● DATA SECTION:
_ _ _

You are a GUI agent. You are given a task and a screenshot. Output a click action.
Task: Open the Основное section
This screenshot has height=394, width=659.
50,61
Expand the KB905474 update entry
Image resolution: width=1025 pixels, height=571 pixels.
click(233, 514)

_ _ _

● BRIEF:
Each line of the material above needs to be quoted exactly, please.

● REPLY TO THE EXERCISE:
You are a GUI agent. You are given a task and a screenshot. Output a click action.
Task: Open the Основное section
This screenshot has height=394, width=659.
50,61
Expand the KB905474 update entry
Image resolution: width=1025 pixels, height=571 pixels.
click(233, 514)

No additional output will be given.